▶ _Problem requirements_: Output each of the entries exactly, skipping every picture they contain.

▶ _Screenshot grounding data_:
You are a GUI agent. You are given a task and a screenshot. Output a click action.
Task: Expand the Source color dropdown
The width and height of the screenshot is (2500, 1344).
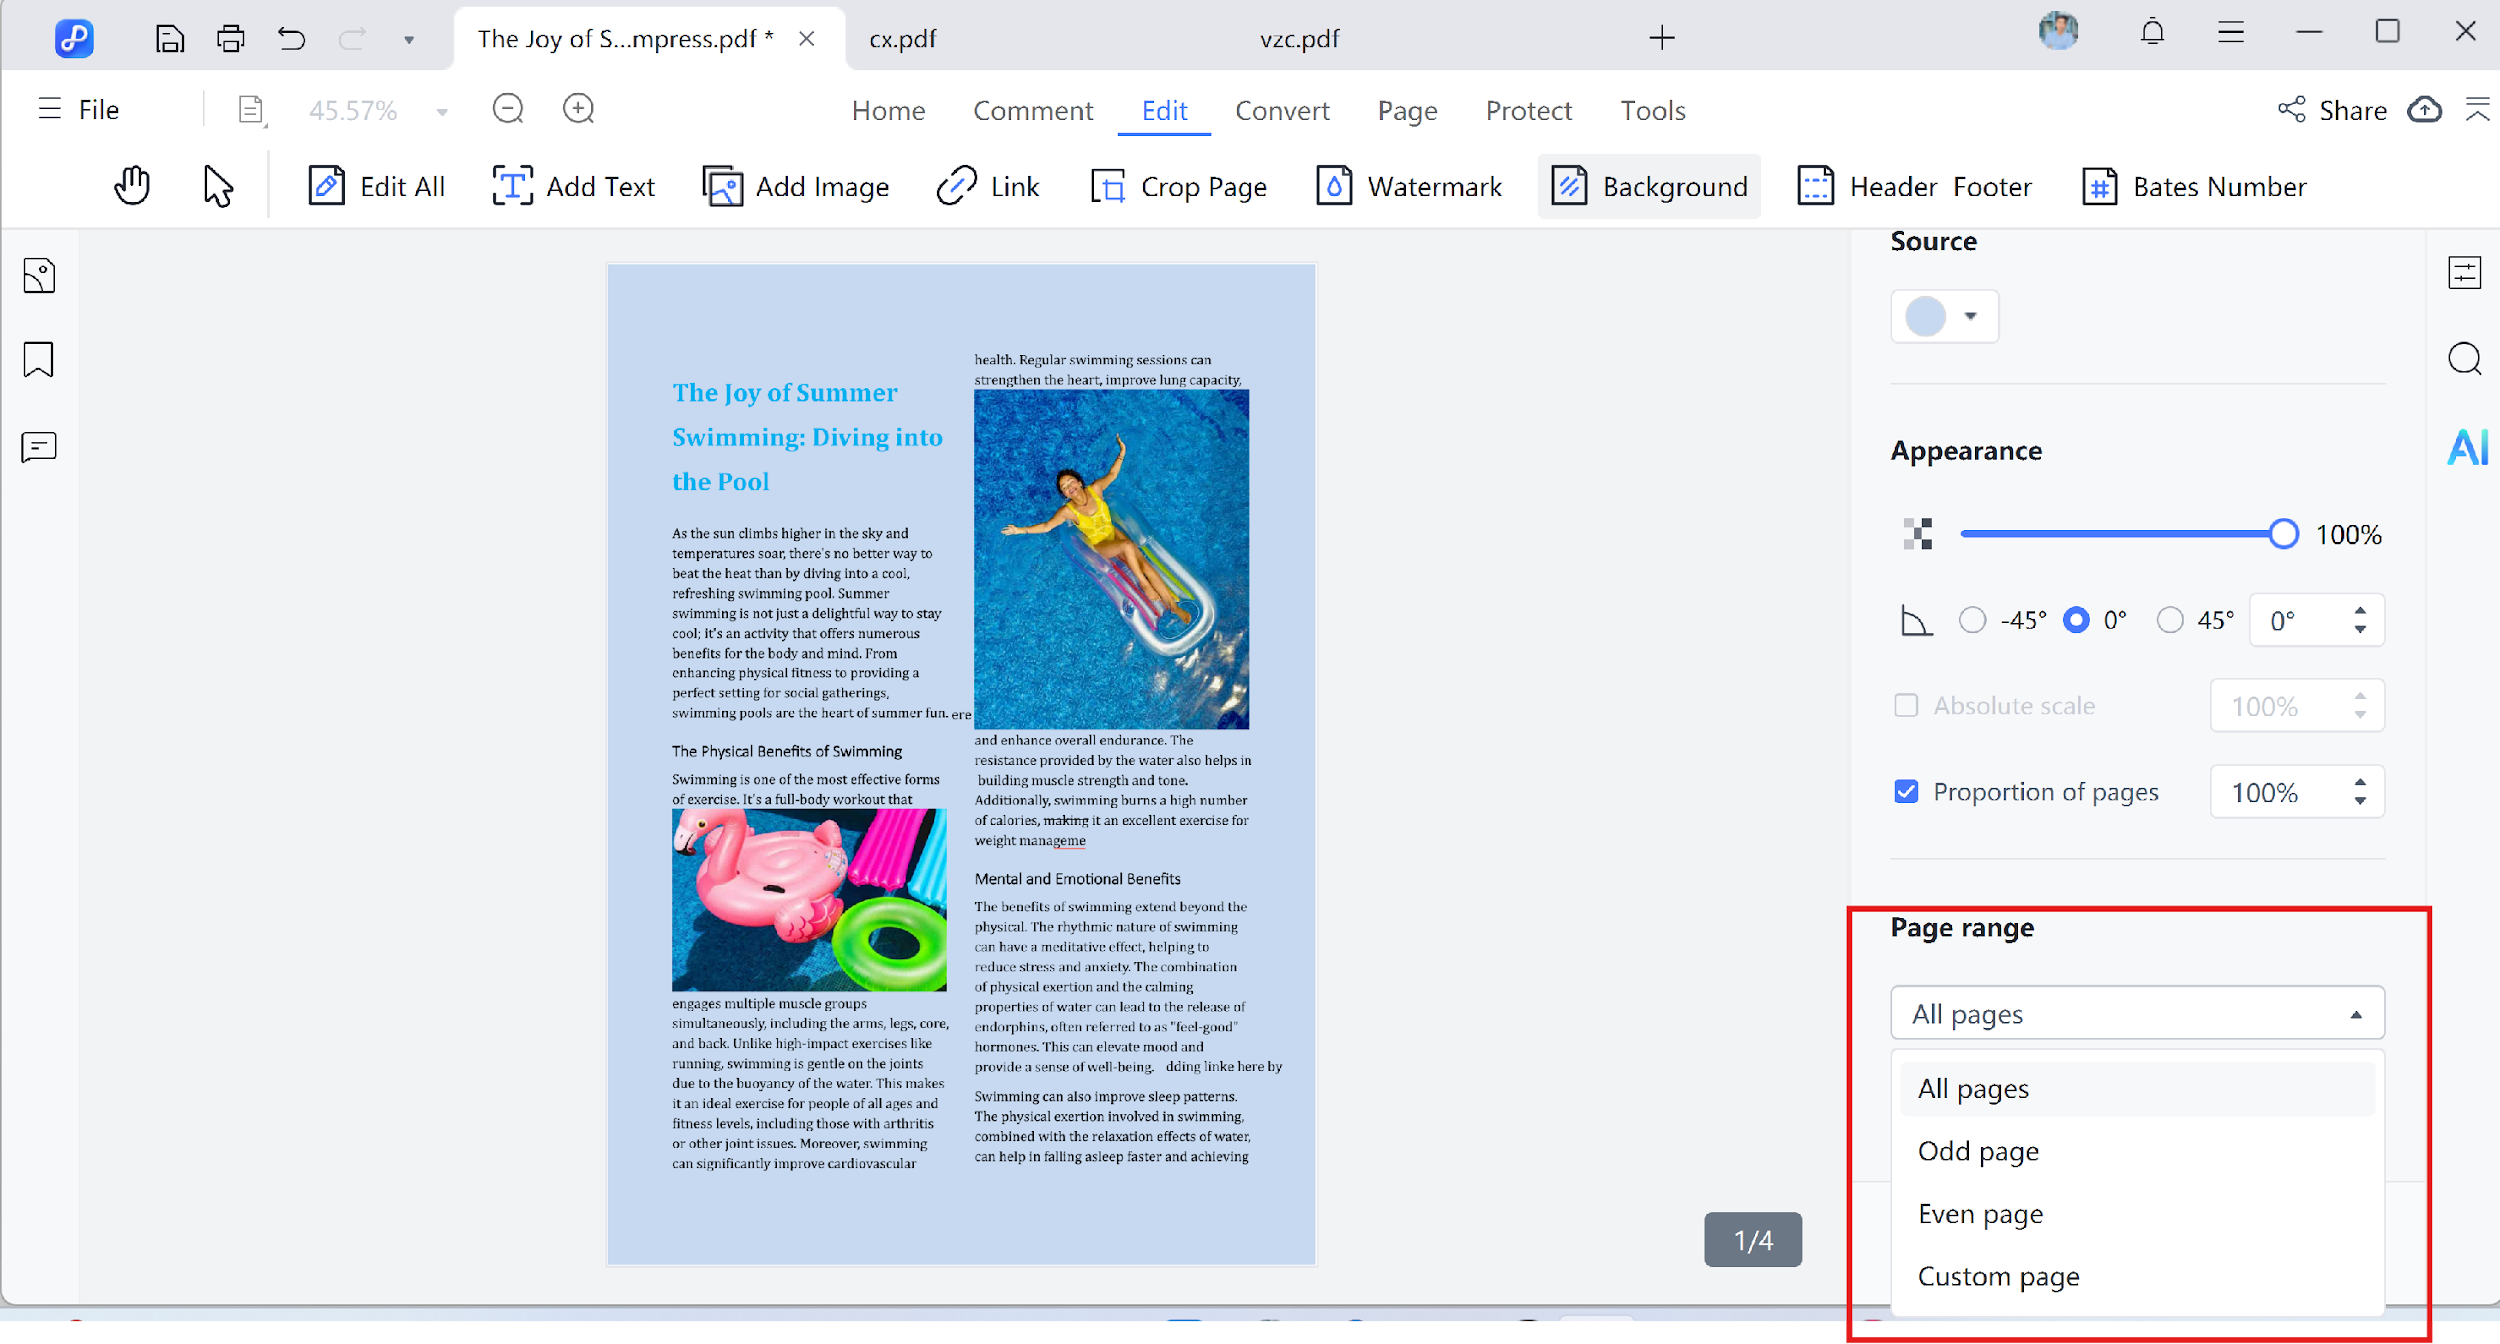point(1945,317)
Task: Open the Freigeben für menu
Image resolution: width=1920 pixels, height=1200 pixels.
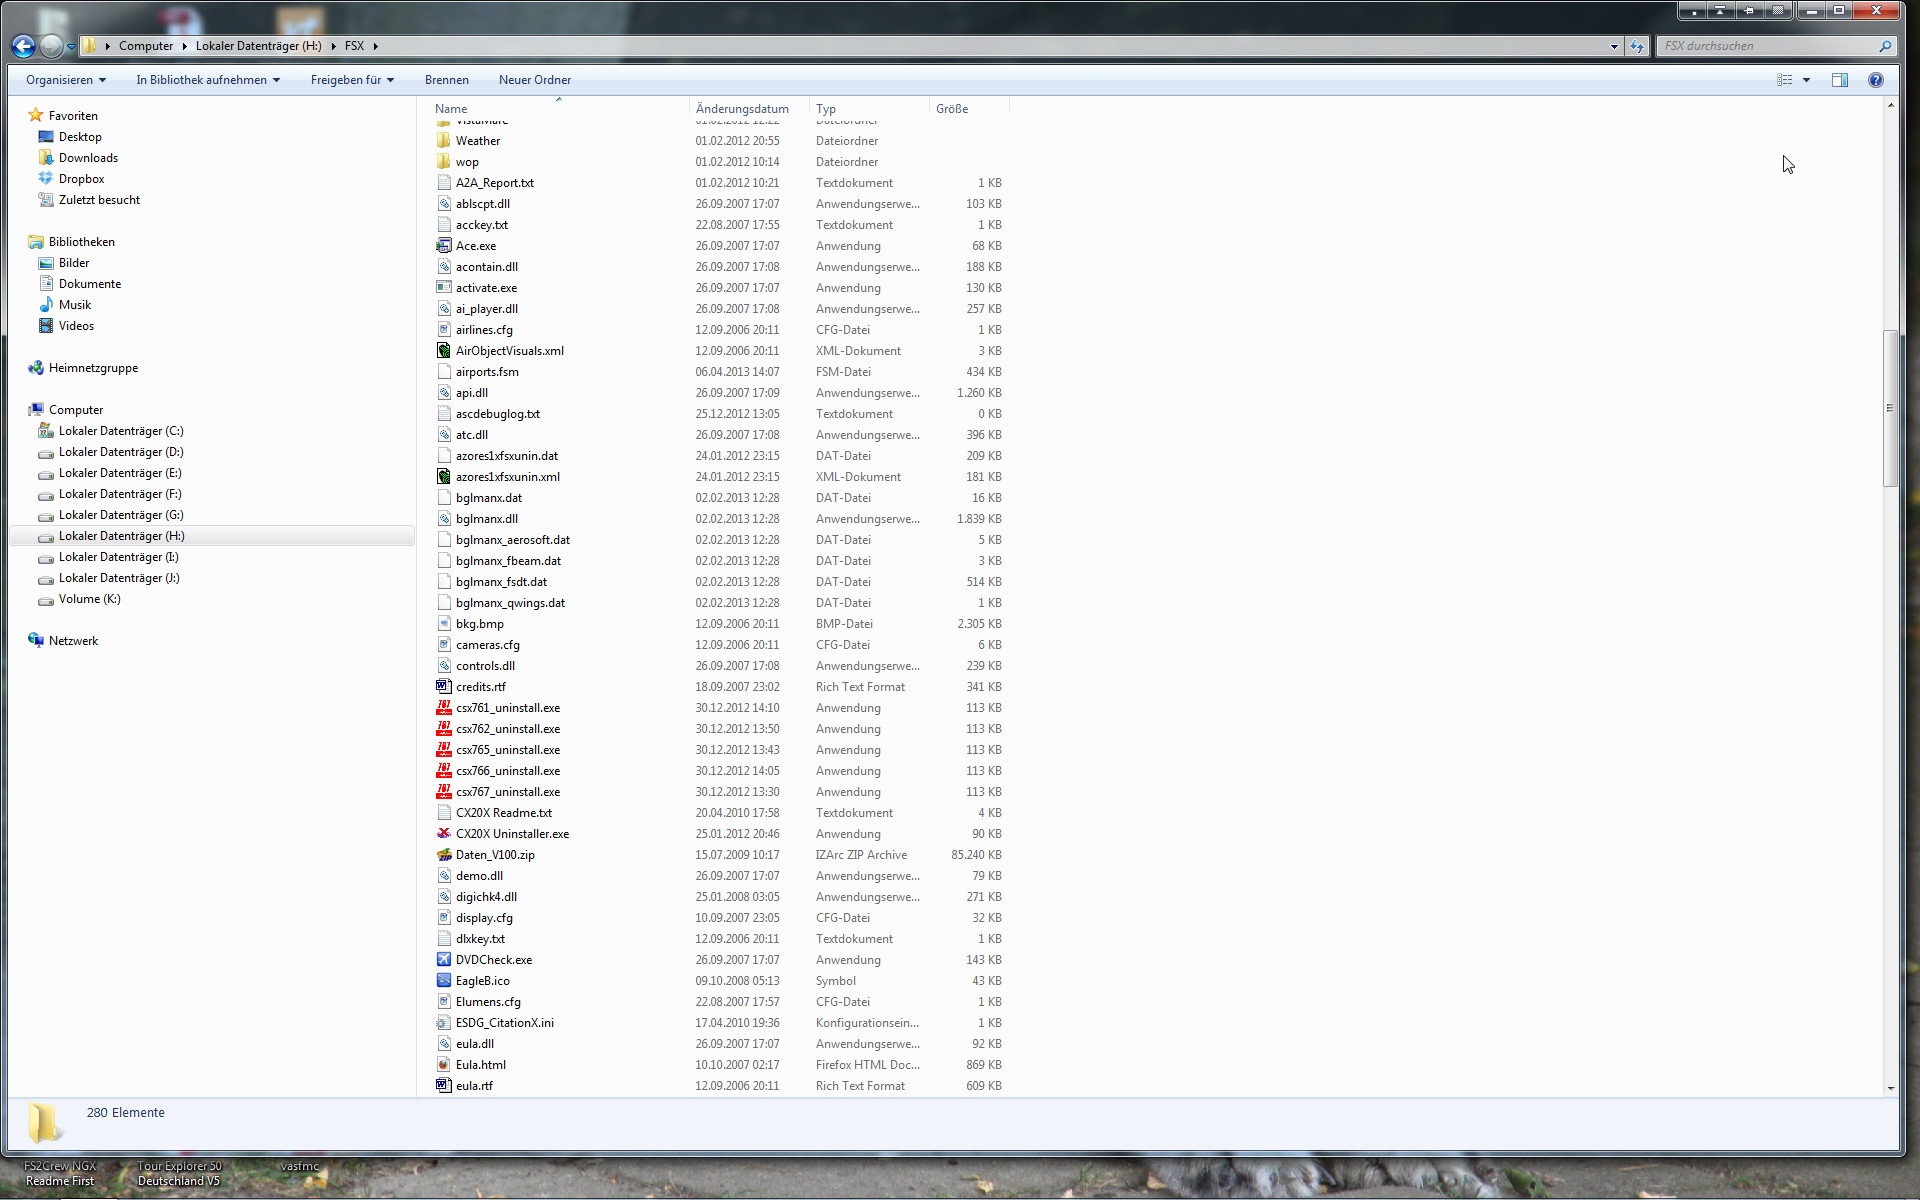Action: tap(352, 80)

▶ _Your response_:
You are a GUI agent. You are given a task and a screenshot. Output a click action.
Task: Expand the Source color dropdown
The width and height of the screenshot is (2500, 1344).
point(1945,317)
Task: Open the Freigeben für menu
Image resolution: width=1920 pixels, height=1200 pixels.
Action: tap(352, 80)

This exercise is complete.